Every four years, we're told that this is the most important election since
a caveman asked for a show of hands. So some skepticism seems warranted when
we hear the same refrain this year.
But then there's the question of the Supreme Court. And here, at least for
me, skepticism melts away into real anxiety, even panic.
Consider the stunning decision handed down from the Supreme Court this week.
The court ruled that the state of Kentucky may continue to use lethal
injections when administering the death penalty. But that's not what's
shocking. Nor was it surprising that for the first time Justice John Paul
Stevens admitted he thinks the death penalty is unconstitutional.
What is staggering, or at least should be, is that Stevens freely admits
that he no longer considers "objective evidence" or even the plain text of
the Constitution determinative of what is or isn't constitutional: "I have
relied on my own experience in reaching the conclusion that the imposition
of the death penalty" is unconstitutional.
Justice Antonin Scalia, in a blistering response, justifiably exclaimed
that, "Purer expression cannot be found of the principle of rule by judicial
fiat."
I say "justifiably" rather an "accurately" because I think we hear purer
expressions of the principle that "good" judges are those who make it up as
they go along all the time. Consider Barack Obama.

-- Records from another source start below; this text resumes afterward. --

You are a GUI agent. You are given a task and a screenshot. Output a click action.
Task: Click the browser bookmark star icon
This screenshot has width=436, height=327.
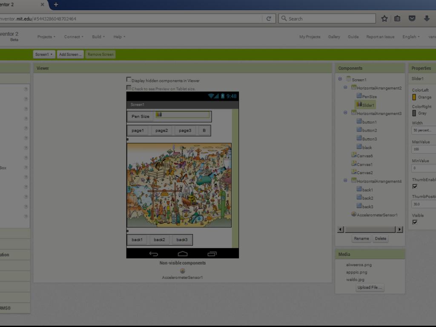click(384, 19)
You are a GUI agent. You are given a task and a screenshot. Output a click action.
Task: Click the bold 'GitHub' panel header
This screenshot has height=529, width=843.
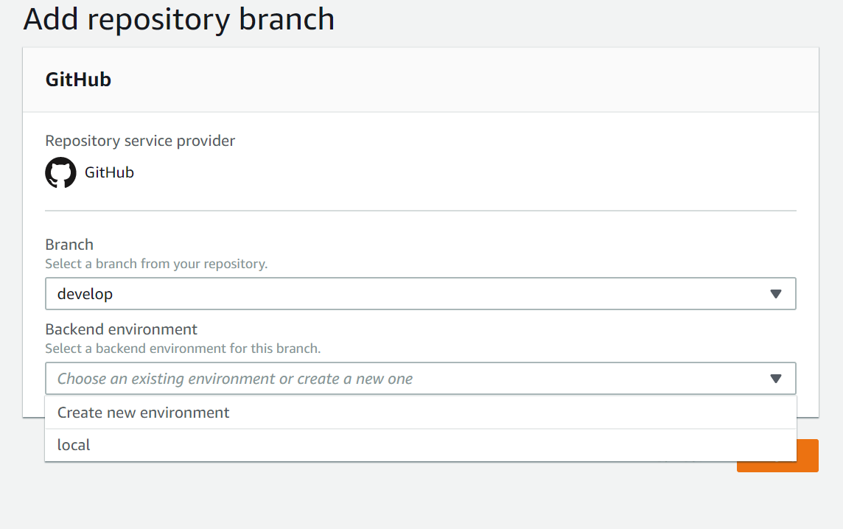79,80
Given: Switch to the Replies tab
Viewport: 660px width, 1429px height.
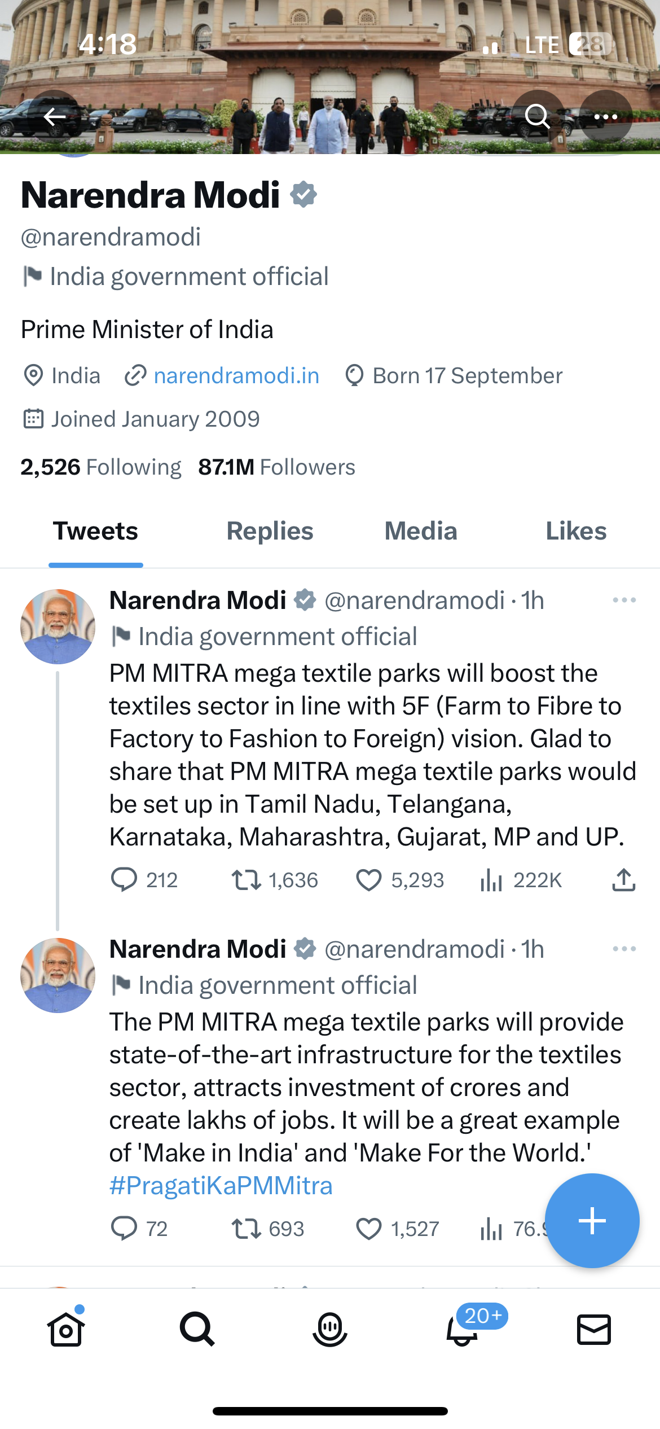Looking at the screenshot, I should tap(270, 531).
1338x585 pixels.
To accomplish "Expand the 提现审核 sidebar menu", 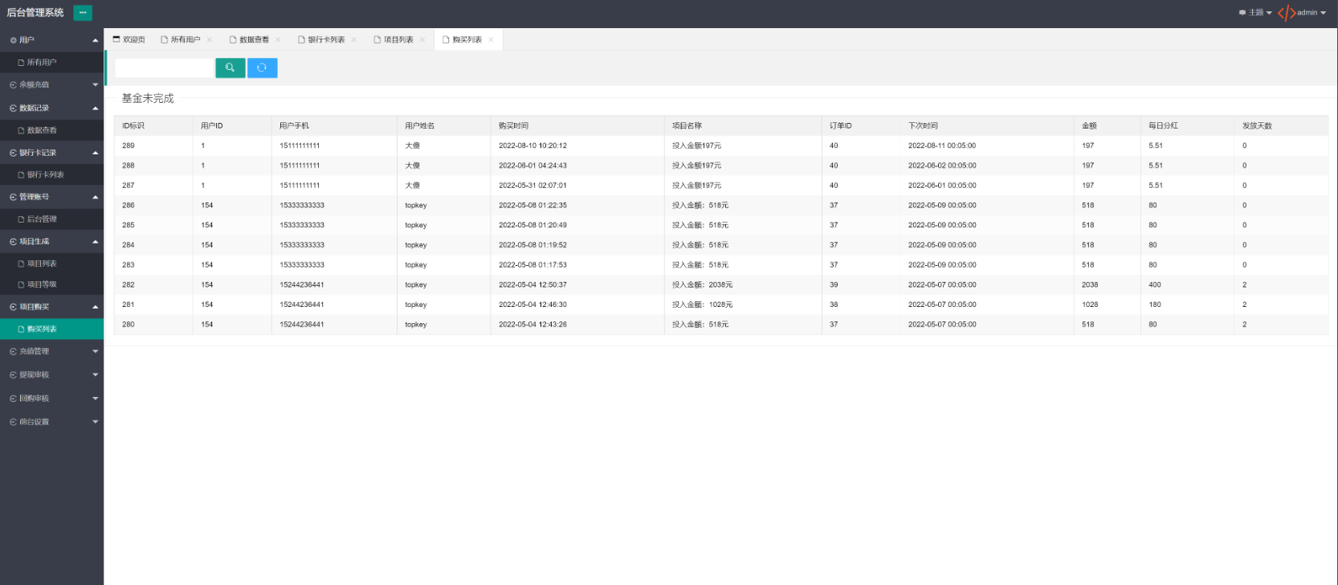I will [51, 374].
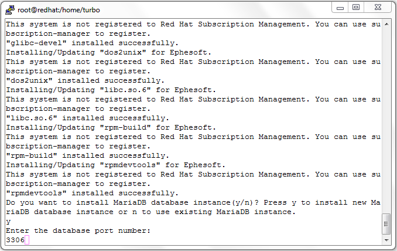Screen dimensions: 397x251
Task: Click '"rpm-build" installed successfully.' line
Action: coord(88,155)
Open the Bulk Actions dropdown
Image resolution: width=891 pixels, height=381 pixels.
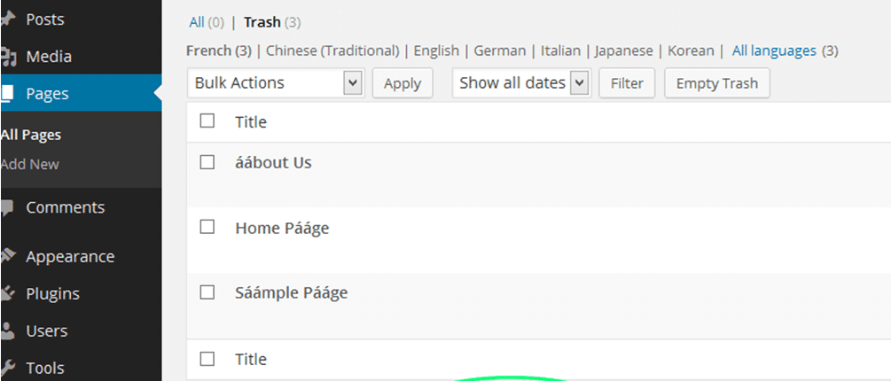[276, 83]
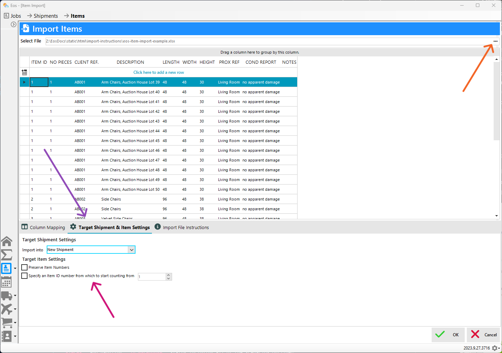Open the shopping cart tool in sidebar
This screenshot has height=353, width=502.
click(x=7, y=323)
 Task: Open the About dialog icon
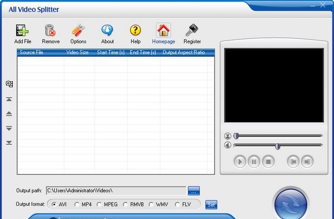point(107,30)
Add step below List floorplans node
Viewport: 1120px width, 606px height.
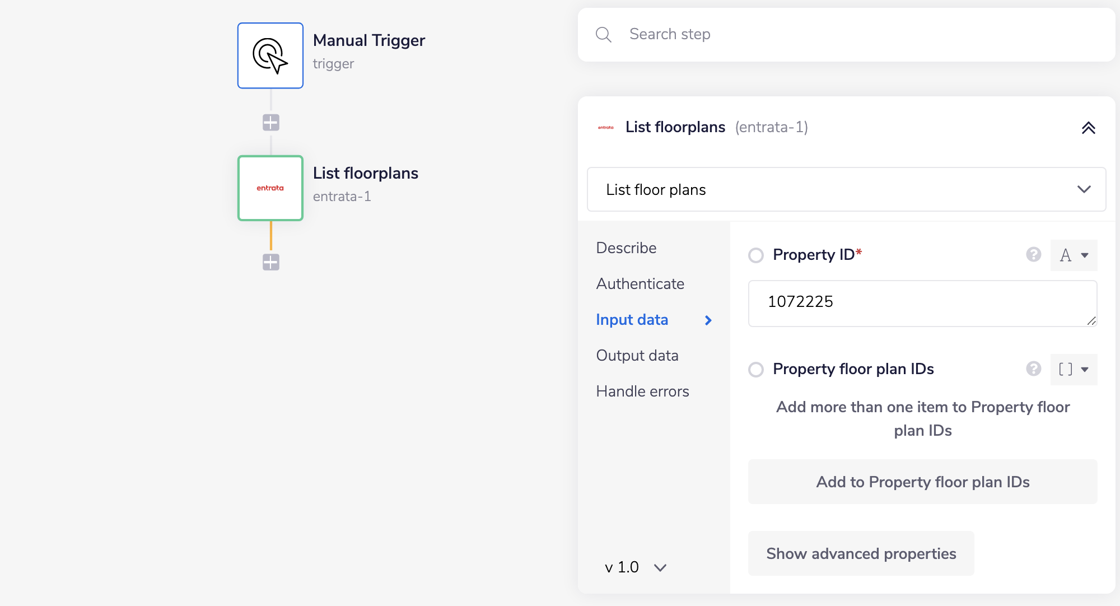pyautogui.click(x=271, y=262)
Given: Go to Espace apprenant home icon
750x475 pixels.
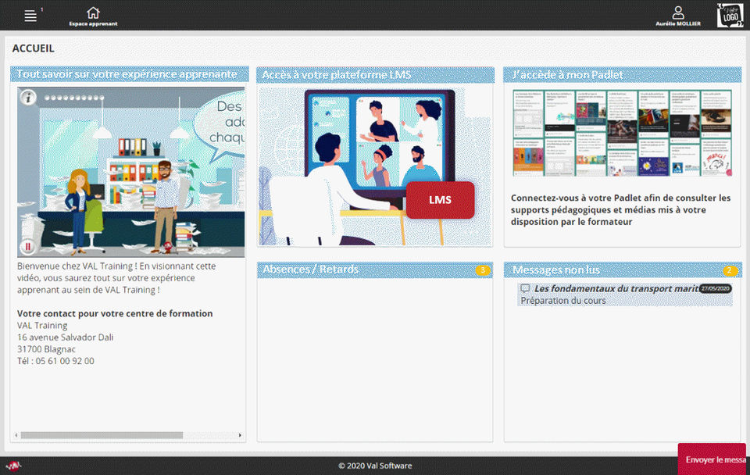Looking at the screenshot, I should [x=93, y=13].
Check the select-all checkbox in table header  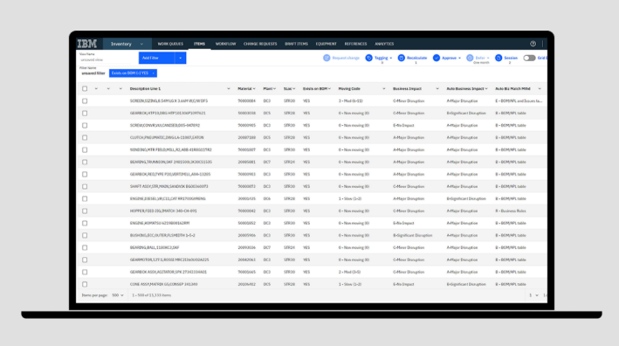click(x=85, y=88)
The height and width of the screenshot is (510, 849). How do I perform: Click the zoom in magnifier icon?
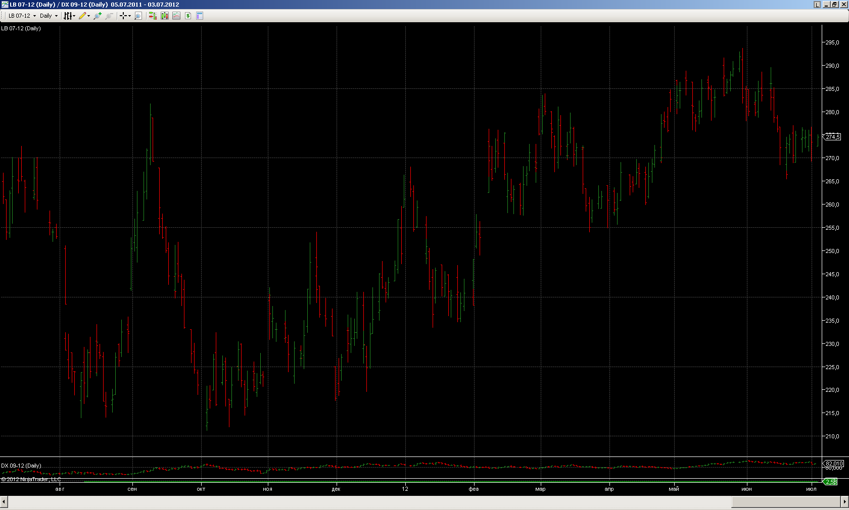click(x=98, y=16)
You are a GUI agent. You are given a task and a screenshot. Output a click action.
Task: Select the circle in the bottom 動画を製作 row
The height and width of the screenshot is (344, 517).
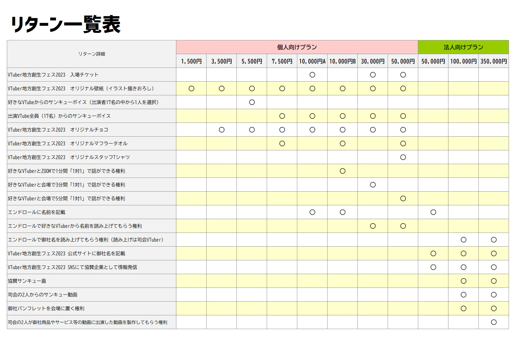494,322
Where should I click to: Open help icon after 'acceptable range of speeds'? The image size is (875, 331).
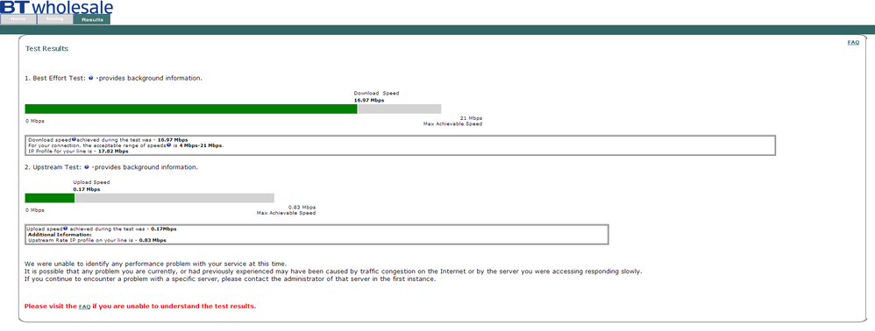point(168,144)
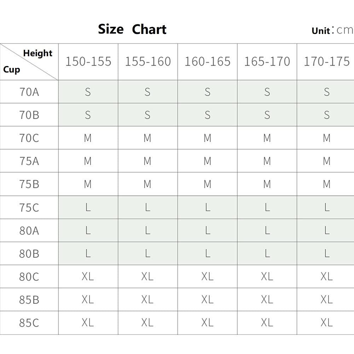This screenshot has width=354, height=354.
Task: Select the 80C cup row label
Action: click(x=29, y=277)
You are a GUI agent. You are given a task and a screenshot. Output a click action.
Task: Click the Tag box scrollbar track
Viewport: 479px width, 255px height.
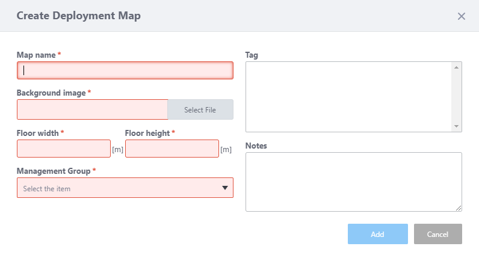(457, 96)
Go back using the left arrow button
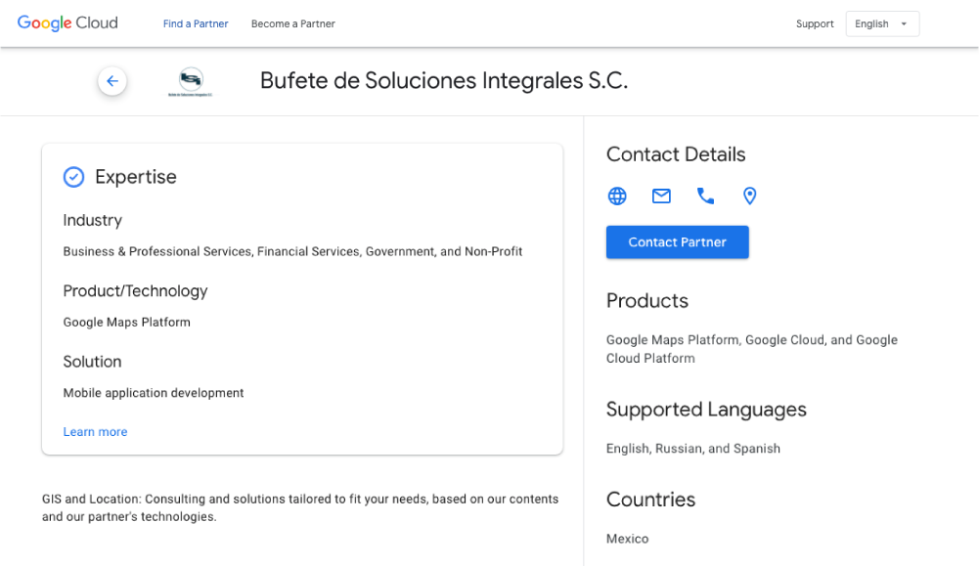 tap(112, 81)
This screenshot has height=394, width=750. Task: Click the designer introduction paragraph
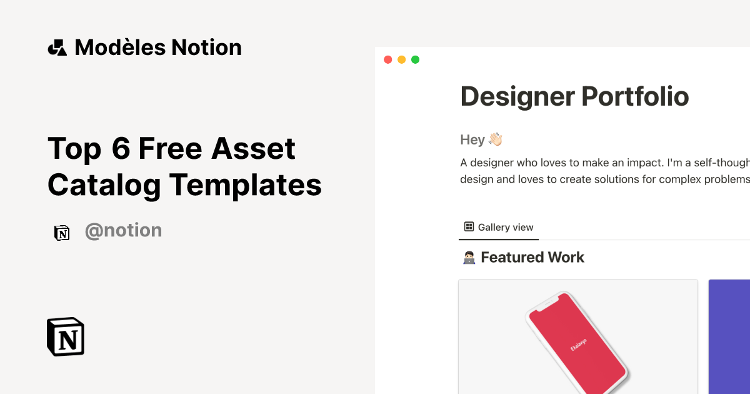coord(604,171)
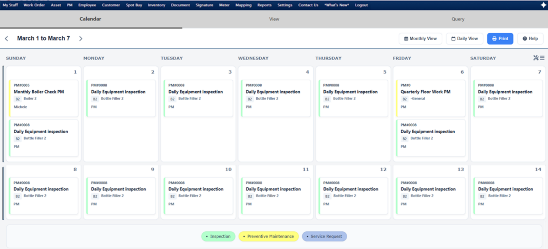Image resolution: width=548 pixels, height=249 pixels.
Task: Open the Work Order menu
Action: [x=34, y=5]
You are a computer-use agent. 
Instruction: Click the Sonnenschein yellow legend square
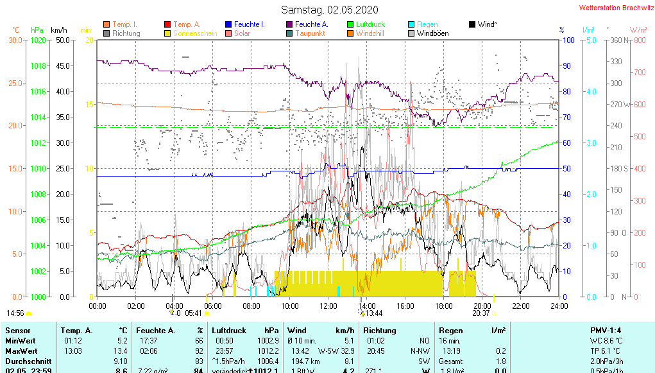167,33
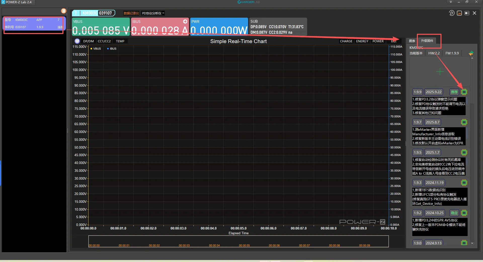Switch to the 图表 tab

412,41
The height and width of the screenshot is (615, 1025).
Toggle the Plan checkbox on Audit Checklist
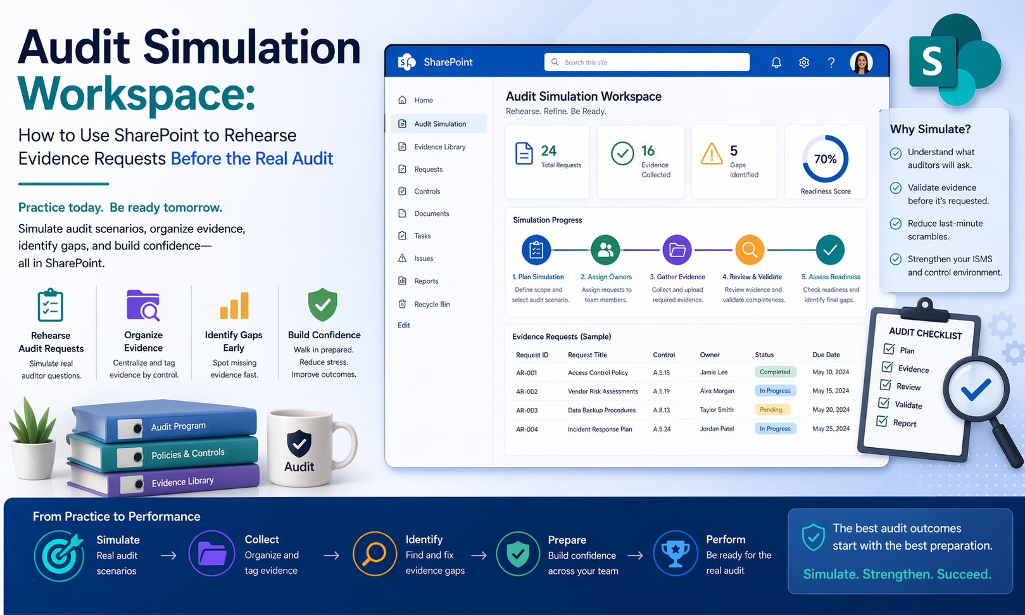pyautogui.click(x=890, y=349)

The Democratic
front-runner and former lecturer on constitutional law at the University of
Chicago has explained his thinking toward judicial appointments thusly: "We
need somebody who's got the heart, the empathy, to recognize what it's like
to be a young teenage mom, the empathy to understand what it's like to be
poor or African-American or gay or disabled or old - and that's the criteria
by which I'll be selecting my judges."
When defending his vote against Justice John Roberts' confirmation, Obama
explained that the standard for a justice must be "one's deepest values,
one's core concerns, one's broader perspectives on how the world works, and
the depth and breadth of one's empathy."